> _Exercise_
Copy out again, unchanged, the listing below from the line that has "Open More Options button" through the line that has "The height and width of the screenshot is (1568, 779).".

> _Records for the task_
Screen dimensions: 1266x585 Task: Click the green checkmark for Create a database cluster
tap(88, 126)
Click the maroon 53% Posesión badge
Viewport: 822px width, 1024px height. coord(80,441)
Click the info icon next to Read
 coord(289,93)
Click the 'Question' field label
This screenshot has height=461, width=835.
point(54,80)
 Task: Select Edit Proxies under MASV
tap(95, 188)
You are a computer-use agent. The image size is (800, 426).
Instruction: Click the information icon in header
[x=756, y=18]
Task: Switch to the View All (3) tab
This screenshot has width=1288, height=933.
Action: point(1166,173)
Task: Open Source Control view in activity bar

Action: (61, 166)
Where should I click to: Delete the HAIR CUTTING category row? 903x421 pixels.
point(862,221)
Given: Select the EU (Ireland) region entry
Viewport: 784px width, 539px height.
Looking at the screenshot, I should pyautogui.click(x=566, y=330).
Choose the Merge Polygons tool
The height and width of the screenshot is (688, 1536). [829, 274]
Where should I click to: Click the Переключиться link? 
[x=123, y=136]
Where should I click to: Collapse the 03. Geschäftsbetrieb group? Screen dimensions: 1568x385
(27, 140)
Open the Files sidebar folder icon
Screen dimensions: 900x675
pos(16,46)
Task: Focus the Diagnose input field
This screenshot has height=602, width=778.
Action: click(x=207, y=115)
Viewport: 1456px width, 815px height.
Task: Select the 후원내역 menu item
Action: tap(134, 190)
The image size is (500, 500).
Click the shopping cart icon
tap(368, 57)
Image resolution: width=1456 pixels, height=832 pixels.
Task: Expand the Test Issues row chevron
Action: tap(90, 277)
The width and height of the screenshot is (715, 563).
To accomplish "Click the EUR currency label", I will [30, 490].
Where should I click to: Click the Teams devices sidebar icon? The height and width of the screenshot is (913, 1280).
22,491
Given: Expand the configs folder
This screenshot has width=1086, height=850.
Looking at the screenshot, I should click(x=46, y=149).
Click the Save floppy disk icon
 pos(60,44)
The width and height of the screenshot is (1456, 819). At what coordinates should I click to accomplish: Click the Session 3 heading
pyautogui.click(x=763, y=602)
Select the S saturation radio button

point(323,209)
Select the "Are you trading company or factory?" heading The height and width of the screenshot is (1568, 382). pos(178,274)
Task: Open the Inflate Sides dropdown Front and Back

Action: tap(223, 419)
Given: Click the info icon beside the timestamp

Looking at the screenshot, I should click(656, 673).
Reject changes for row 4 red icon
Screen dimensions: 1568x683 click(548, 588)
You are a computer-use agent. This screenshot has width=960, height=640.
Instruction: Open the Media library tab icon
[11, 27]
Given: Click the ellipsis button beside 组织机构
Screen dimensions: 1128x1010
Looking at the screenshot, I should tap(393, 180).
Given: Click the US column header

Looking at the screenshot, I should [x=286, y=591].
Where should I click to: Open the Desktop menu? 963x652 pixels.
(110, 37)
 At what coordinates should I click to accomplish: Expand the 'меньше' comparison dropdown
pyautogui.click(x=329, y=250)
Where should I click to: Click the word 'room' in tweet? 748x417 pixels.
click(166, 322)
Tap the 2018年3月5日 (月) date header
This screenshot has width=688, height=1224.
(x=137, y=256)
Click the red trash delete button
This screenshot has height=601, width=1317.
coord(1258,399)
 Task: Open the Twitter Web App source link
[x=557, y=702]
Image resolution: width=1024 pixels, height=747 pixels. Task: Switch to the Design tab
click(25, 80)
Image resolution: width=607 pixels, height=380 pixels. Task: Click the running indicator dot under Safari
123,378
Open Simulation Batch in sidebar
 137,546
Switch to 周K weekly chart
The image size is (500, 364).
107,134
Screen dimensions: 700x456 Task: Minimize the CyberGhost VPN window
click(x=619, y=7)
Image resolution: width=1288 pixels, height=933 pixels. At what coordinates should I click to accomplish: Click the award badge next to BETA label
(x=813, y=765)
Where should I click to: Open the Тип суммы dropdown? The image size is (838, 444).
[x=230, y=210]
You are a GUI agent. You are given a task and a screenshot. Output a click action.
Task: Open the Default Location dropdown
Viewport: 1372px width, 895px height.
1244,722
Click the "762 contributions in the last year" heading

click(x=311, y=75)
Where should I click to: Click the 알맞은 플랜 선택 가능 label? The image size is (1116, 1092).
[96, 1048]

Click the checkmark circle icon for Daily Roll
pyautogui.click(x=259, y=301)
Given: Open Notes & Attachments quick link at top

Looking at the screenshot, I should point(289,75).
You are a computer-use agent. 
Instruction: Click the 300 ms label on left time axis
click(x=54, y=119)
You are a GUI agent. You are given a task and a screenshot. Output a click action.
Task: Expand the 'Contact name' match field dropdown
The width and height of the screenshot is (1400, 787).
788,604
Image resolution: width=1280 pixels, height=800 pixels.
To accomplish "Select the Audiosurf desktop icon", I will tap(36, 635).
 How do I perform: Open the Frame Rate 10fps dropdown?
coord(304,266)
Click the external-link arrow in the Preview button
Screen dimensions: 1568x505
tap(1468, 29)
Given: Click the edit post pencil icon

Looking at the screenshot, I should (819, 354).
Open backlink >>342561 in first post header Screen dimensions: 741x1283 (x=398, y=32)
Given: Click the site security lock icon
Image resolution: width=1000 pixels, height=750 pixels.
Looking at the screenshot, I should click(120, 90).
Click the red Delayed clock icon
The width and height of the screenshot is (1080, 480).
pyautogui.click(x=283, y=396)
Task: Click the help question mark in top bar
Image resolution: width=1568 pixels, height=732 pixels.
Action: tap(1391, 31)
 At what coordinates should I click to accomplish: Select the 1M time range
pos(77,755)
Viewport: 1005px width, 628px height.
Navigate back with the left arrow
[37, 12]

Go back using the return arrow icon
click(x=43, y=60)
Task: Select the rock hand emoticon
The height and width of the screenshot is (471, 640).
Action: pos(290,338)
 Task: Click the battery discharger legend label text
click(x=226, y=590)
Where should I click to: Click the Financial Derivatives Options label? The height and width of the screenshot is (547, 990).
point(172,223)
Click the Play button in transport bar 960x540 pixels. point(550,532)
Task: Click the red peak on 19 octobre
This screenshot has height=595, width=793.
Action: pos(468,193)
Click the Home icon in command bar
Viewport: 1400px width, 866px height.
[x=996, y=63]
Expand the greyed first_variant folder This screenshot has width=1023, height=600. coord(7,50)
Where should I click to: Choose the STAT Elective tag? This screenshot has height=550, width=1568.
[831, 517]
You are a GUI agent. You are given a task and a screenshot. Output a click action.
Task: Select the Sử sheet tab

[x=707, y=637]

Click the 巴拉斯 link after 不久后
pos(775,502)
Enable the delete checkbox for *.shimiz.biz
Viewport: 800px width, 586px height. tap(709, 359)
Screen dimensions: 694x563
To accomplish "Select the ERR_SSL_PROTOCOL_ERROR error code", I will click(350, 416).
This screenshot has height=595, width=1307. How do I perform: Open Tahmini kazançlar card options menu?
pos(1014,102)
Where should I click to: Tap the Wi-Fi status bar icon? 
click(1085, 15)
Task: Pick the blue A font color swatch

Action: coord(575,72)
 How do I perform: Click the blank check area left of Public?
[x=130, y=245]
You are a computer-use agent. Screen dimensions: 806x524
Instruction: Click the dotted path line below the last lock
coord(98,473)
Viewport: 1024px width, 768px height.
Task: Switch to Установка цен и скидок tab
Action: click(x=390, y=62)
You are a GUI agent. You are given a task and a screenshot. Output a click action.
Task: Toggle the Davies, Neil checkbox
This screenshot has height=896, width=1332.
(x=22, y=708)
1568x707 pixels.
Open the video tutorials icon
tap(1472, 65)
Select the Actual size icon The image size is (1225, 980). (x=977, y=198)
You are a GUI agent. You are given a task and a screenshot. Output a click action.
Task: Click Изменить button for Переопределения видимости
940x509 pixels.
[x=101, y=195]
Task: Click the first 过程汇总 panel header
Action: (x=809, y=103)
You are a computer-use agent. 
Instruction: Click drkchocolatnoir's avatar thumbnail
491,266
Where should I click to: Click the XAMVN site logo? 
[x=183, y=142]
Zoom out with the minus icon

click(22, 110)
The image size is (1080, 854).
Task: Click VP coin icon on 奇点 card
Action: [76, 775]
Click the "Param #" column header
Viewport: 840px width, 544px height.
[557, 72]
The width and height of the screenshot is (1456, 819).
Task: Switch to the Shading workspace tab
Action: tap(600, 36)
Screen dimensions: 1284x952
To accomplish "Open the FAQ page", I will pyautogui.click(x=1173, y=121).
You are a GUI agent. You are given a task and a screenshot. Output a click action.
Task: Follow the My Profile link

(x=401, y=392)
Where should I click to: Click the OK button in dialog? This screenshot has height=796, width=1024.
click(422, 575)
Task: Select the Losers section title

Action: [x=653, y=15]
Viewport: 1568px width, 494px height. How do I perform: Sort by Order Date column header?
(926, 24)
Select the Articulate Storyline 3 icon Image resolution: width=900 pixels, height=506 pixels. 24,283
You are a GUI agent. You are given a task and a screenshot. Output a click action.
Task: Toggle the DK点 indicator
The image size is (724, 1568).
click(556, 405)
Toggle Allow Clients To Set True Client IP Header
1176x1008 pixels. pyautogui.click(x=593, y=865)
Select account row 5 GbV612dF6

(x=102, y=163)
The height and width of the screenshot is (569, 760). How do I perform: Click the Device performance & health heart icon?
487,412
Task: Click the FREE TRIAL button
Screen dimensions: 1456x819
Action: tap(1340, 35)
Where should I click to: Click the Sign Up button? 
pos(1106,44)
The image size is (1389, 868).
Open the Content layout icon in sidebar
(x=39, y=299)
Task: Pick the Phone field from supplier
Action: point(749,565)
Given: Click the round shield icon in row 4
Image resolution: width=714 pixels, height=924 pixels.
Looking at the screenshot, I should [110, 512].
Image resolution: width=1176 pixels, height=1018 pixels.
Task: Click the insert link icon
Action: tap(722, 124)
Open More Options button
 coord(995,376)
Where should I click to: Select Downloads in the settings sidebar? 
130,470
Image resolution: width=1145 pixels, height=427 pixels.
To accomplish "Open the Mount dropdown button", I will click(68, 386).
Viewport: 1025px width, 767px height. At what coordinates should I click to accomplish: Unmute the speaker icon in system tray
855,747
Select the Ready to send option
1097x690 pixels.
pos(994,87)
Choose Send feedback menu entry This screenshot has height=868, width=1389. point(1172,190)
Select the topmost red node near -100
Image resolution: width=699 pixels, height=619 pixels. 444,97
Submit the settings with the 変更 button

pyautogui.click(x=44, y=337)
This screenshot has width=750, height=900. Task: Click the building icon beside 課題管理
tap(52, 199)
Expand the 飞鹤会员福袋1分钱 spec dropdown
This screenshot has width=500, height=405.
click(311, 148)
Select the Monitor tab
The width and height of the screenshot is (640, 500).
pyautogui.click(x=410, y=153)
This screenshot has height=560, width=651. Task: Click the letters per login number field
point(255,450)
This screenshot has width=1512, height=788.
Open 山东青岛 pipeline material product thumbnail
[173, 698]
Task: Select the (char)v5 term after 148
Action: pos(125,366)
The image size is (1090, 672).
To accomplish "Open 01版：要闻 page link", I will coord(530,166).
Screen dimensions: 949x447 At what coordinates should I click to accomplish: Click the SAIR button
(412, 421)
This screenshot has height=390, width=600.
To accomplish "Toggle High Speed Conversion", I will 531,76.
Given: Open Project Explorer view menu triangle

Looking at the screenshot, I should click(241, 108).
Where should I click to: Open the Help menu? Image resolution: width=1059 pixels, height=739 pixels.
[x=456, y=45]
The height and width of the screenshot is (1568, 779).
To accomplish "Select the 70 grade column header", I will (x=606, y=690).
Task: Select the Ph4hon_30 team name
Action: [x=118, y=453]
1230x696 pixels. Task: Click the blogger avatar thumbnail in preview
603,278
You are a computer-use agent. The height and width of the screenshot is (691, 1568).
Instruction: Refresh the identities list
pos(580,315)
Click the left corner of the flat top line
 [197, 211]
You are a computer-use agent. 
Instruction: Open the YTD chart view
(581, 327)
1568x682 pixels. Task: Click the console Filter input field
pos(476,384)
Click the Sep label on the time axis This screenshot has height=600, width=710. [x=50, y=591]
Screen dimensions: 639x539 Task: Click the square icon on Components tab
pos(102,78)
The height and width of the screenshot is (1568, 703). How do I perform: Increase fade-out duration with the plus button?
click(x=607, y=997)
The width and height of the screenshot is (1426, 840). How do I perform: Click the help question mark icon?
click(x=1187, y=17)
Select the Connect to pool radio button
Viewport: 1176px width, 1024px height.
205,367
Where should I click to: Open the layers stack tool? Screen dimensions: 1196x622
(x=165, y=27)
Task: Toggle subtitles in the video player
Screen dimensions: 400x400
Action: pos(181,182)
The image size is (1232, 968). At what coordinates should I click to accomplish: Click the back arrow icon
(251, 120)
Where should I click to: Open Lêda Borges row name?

> _Result for this exercise_
Open More Options button
 coord(995,376)
Where should I click to: Select Downloads in the settings sidebar? 
130,470
Image resolution: width=1145 pixels, height=427 pixels.
To accomplish "Open the Mount dropdown button", I will click(68, 386).
Viewport: 1025px width, 767px height. At what coordinates should I click to accomplish: Unmute the speaker icon in system tray
855,747
Select the Ready to send option
1097x690 pixels.
pos(994,87)
Choose Send feedback menu entry This screenshot has height=868, width=1389. point(1172,190)
Select the topmost red node near -100
Image resolution: width=699 pixels, height=619 pixels. 444,97
Submit the settings with the 変更 button

pyautogui.click(x=44, y=337)
This screenshot has width=750, height=900. Task: Click the building icon beside 課題管理
tap(52, 199)
Expand the 飞鹤会员福袋1分钱 spec dropdown
This screenshot has width=500, height=405.
click(311, 148)
Select the Monitor tab
The width and height of the screenshot is (640, 500).
pyautogui.click(x=410, y=153)
This screenshot has height=560, width=651. Task: Click the letters per login number field
point(255,450)
This screenshot has width=1512, height=788.
Open 山东青岛 pipeline material product thumbnail
[173, 698]
Task: Select the (char)v5 term after 148
Action: pos(125,366)
The image size is (1090, 672).
To accomplish "Open 01版：要闻 page link", I will coord(530,166).
Screen dimensions: 949x447 At what coordinates should I click to accomplish: Click the SAIR button
(412, 421)
This screenshot has height=390, width=600.
To accomplish "Toggle High Speed Conversion", I will 531,76.
Given: Open Project Explorer view menu triangle

Looking at the screenshot, I should click(241, 108).
Where should I click to: Open the Help menu? Image resolution: width=1059 pixels, height=739 pixels.
[x=456, y=45]
The height and width of the screenshot is (1568, 779).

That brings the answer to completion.